Haushofer's version of autarky was based on the quasi-Malthusian idea that the earth would become saturated with people and no longer able to provide food for all. There would essentially be no increases in productivity.
Haushofer and the Munich school of geopolitik would eventually expand their conception of lebensraum and autarky well past the borders of 1914 and "a place in the sun" to a New European Order and then to a New Afro-European Order and eventually to a Eurasian Order. That concept became known as a pan-region, taken from the Monroe Doctrine, and the idea of national and continental self-sufficiency. It was a forward-looking refashioning of the drive for colonies, something that geopoliticians did not see as an economic necessity but more as a matter of prestige and putting pressure on older colonial powers. The fundamental motivating force would be not economic but cultural and spiritual.

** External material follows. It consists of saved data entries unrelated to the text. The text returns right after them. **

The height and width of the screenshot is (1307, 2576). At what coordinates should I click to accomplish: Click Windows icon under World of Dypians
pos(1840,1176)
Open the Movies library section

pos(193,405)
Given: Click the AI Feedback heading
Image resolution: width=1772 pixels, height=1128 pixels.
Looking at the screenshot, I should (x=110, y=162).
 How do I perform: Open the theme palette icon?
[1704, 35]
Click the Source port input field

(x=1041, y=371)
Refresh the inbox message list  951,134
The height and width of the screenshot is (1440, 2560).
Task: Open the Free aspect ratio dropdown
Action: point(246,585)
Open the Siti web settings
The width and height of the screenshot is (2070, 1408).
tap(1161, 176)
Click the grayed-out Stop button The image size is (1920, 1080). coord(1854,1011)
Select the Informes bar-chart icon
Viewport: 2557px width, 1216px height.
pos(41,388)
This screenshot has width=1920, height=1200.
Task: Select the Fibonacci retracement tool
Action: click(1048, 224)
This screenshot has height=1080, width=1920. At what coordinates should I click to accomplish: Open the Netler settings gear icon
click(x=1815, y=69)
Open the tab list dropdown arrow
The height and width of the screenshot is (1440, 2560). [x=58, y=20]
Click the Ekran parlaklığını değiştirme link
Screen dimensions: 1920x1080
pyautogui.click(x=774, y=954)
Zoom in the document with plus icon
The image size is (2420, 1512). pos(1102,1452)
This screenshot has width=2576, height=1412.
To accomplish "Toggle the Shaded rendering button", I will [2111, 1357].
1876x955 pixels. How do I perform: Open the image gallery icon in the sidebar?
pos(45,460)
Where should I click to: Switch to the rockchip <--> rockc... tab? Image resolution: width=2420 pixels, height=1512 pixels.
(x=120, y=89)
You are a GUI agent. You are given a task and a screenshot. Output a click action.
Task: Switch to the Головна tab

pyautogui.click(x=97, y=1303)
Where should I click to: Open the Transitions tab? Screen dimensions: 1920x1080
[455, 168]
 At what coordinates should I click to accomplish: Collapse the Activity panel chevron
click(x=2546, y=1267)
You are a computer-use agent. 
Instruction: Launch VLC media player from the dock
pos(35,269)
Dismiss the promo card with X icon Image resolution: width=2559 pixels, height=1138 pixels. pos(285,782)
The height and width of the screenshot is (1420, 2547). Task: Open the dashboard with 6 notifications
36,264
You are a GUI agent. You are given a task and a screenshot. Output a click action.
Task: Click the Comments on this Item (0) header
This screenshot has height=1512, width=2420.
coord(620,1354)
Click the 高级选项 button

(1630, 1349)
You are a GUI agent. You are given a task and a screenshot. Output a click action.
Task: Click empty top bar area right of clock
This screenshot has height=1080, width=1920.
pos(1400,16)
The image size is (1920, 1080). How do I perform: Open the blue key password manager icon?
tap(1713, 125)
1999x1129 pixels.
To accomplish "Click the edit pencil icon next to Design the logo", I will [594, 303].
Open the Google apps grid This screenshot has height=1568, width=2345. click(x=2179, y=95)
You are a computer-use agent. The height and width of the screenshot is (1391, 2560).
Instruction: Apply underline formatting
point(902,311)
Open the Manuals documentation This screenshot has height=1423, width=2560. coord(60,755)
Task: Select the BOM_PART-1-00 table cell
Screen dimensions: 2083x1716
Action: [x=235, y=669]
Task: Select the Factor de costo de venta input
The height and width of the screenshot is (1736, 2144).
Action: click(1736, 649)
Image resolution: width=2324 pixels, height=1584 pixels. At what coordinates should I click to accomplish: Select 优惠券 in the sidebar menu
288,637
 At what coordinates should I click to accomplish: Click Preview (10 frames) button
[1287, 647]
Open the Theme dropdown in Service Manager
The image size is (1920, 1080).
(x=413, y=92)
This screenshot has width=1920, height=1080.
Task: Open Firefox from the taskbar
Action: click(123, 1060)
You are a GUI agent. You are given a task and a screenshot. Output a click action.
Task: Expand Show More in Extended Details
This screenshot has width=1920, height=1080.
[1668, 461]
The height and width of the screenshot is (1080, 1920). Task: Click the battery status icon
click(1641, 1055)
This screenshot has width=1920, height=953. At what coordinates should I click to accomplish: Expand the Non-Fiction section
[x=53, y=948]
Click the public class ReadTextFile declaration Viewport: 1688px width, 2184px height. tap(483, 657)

Beyond being an economic concept, pan-regions were a strategic concept as well. Haushofer acknowledges the strategic concept of the Heartland, put forward by the British geopolitician Halford Mackinder. If Germany could control Eastern Europe and subsequently Russian territory, it could control a strategic area to which hostile seapower could be denied. Allying with Italy and Japan would further augment German strategic control of Eurasia, with those states becoming the naval arms protecting Germany's insular position.